Our goal is the implementation of a cross organization decentralized data processing scenario, in which protected local data should be processed in combination with public data from public sources in a collaborative manner. Instead of copying all data into a central data lake or a central data platform we decided to use federated analytics. Apache Wayang is the tool we work with. In our case, the public data is hosted on publicly available websites or data pods. A client can use the HTTP(S) protocol to read the data which is given in a well defined format. For simplicity we decided to use CSV format. When we look into the data of each participant we have a different perspective.

Our processing procedure should calculate a particular metric on the local data of each participant. An example of such a metric is the average spending of all users on a particular product category per month. This can vary from partner to partner, hence, we want to be able to calculate a peer-group comparison so that each partner can see its own metric compared with a global average calculated from contributions by all partners. Such a process requires global averaging and local averaging. And due to governance constraints, we can’t bring all raw data together in one place.

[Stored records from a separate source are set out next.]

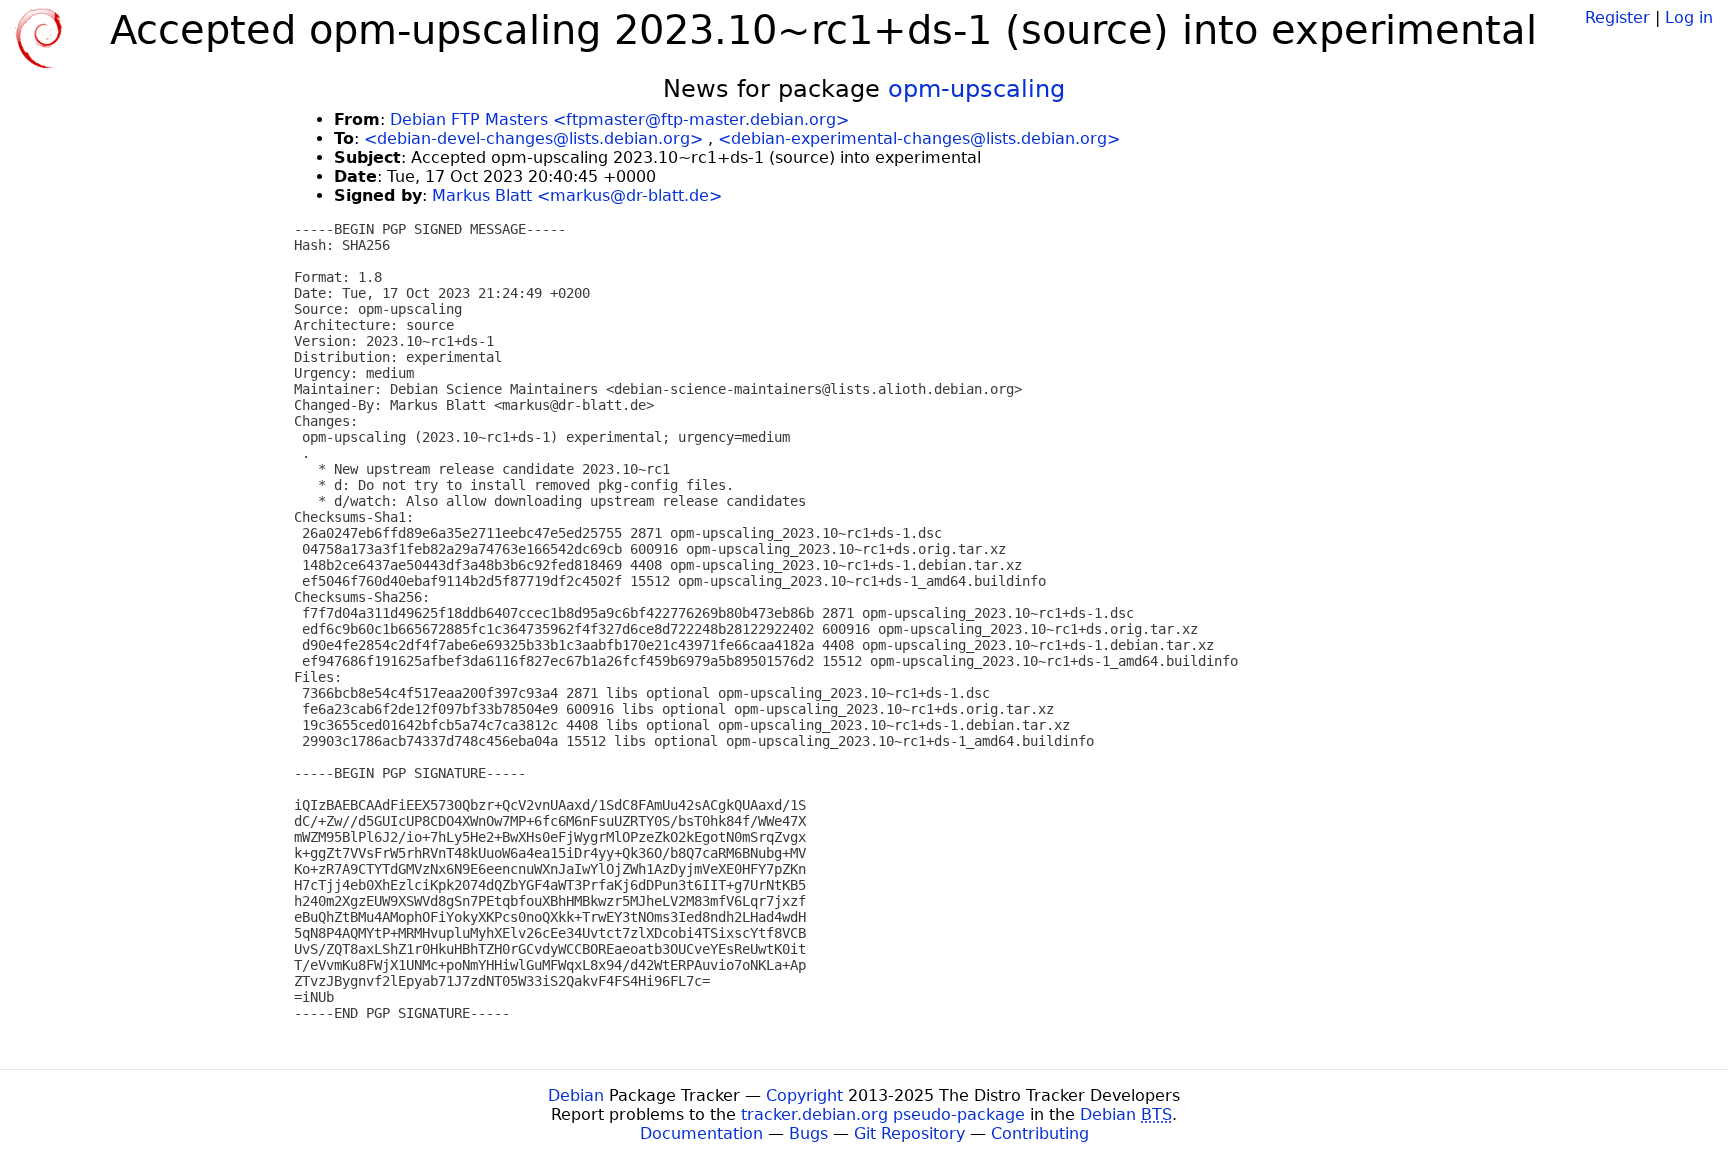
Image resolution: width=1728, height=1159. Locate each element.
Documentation (701, 1133)
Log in (1689, 17)
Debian (576, 1095)
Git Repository (909, 1133)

Instead, we want to use Apache Wayang for this purpose. We simplify the procedure and split it into two phases. Phase one is the process, which allows each participant to calculate the local metrics. This requires only local data. The second phase requires data from all collaborating partners. The monthly sum and counter values per partner and category are needed in one place by all other parties. Hence, the algorithm of the first phase stores the local results locally, and the contributions to the global results in an externally accessible Kafka topic. We assume this is done by each of the partners.

Now we have a scenario, in which an Apache Wayang process must be able to read data from multiple Apache Kafka topics from multiple Apache Kafka clusters but finally writes into a single Kafka topic, which then can be accessed by all the participating clients.

images/image-1.png

The illustration shows the data flows in such a scenario. Jobs with red border are executed by the participants in isolation within their own data processing environments. But they share some of the data, using publicly accessible Kafka topics, marked by A. Job 4 is the Apache Wayang job in our focus: here we intent to read data from 3 different source systems, and write results into a fourth system (marked as B), which can be accesses by all participants again.

With this in mind we want to implement an Apache Wayang application which implements the illustrated Job 4. Since as of today, there is now KafkaSource and KafkaSink available in Apache Wayang, an implementation of both will be our first step. Our assumption is, that in the beginning, there won’t be much data.

Apache Spark is not required to cope with the load, but we expect, that in the future, a single Java application would not be able to handle our workload. Hence, we want to utilize the Apache Wayang abstraction over multiple processing platforms, starting with Java. Later, we want to switch to Apache Spark.